**Document excerpt**
----------------
# how reifne gold from rhodium



## maryam (Aug 25, 2012)

i want to know how we can refine gold from rhodium when we want to melt gold plated jewelry?


----------



## jimdoc (Aug 25, 2012)

maryam said:


> i want to know how we can refine gold from rhodium when we want to melt gold plated jewelry?



Why melt gold plated jewelry? The gold plate is on the surface. If you melt it, you make things more difficult, by then creating an alloy. Look up sulfuric cell in the search box. How much of your material do you think is rhodium plated?


Jim


----------



## maryam (Aug 26, 2012)

hi Jim
we are gold jewelry manufacturer that melt at least 30 kg gold rhodium plated daily and as the rhodium dosnt separate from gold during melting process it becomes a large amount of rhodium in gold and decrease the purity of it .
thanks


----------



## jimdoc (Aug 26, 2012)

I can't help you, I could only wish I had a problem with too much rhodium in my gold.
There are a few members that should be able to give you some advice when they see your post.

Jim


----------



## maryam (Aug 26, 2012)

thanks anyway.


----------



## NobleMetalWorks (Aug 26, 2012)

maryam said:


> i want to know how we can refine gold from rhodium when we want to melt gold plated jewelry?



In your original post it sounds like you are asking about gold plated rhodium, but that doesn't make any sense since rhodium jewelry is very rare. So if you really are talking about gold plated jewelry, then it would also have to be rhodium treated on top of the gold plate.



> we are gold jewelry manufacturer that melt at least 30 kg gold rhodium plated daily and as the rhodium dosnt separate from gold during melting process it becomes a large amount of rhodium in gold and decrease the purity of it .



Here you mention "rhodium plated" which leads me to believe that you have gold jewelry that is rhodium plated?

If you could be more clear about what exactly is plated, and what it's plated over. Is this karat gold jewelry that is rhodium plated?

Are you talking about gold plated jewelry that is rhodium treated?

White gold plated jewelry that is rhodium treated?

Gold Karat jewelry that is rhodium plated?

White gold karat jewelry that is rhodium plated?

You will have a truly difficult time if you are trying to remove rhodium from gold. However, it's far easier to remove gold from rhodium. What I mean by this is that if you digest your gold in Aqua Regia, the only metals that should not be dissolved would be rhodium. Thus you would be removing the gold from the rhodium, and the rhodium would fall as sand on the bottom. Since the amount of rhodium is so little, it would be difficult to see unless you dissolve a lot of this type of material.

The only thing that makes sense to me is that you are talking about a white gold alloy that is rhodium plated. That type of jewelry is fairly common. I believe almost all white gold sold in jewelry stores has been rhodium treated.
----------------
**Given exercise A**
List every username that appears as a poster in the forum thread on refining gold from rhodium, naming each one once.
The forum thread and the entries that follow it have nothing to do with each other.

**Dataset content**
----------------
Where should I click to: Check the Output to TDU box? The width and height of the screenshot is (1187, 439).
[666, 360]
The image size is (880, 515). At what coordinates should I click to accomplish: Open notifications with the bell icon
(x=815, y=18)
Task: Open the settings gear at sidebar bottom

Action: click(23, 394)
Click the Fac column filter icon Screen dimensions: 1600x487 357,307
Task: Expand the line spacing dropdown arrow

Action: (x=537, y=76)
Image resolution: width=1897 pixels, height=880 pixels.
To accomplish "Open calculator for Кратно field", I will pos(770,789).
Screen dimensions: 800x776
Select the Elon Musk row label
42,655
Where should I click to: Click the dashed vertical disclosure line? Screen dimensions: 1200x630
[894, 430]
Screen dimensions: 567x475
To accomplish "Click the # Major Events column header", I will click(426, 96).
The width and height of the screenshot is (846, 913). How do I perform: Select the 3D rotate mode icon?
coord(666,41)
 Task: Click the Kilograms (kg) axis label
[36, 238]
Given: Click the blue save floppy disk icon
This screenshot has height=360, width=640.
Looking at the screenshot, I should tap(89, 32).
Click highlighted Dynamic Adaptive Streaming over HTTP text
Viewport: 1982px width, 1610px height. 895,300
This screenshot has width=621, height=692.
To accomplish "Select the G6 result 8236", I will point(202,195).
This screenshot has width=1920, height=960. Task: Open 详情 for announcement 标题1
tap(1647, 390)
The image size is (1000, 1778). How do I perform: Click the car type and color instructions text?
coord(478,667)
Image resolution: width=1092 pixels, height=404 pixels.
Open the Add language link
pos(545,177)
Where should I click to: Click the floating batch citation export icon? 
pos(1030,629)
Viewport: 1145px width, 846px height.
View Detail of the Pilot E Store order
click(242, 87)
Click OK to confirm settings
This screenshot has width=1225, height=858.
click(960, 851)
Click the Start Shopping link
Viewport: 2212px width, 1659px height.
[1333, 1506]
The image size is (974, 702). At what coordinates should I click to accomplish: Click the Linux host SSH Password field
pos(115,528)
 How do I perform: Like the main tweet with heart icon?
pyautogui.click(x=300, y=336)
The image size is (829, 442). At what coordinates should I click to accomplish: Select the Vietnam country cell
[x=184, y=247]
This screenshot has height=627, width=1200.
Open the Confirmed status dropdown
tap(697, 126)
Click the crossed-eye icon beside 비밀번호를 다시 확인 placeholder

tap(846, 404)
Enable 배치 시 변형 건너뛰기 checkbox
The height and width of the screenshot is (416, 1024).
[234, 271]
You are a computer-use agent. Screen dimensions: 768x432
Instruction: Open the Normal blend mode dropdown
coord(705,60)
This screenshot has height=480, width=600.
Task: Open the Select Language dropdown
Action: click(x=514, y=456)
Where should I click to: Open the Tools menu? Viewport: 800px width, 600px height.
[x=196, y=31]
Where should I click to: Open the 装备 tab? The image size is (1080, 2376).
----------------
**Given exercise B**
In the entries, print the lines from the one containing "Image resolution: width=1092" through the one containing "[1333, 1506]", both included, with no changes.

**Correct output A**
maryam
jimdoc
NobleMetalWorks

**Correct output B**
Image resolution: width=1092 pixels, height=404 pixels.
Open the Add language link
pos(545,177)
Where should I click to: Click the floating batch citation export icon? 
pos(1030,629)
Viewport: 1145px width, 846px height.
View Detail of the Pilot E Store order
click(242, 87)
Click OK to confirm settings
This screenshot has width=1225, height=858.
click(960, 851)
Click the Start Shopping link
Viewport: 2212px width, 1659px height.
[1333, 1506]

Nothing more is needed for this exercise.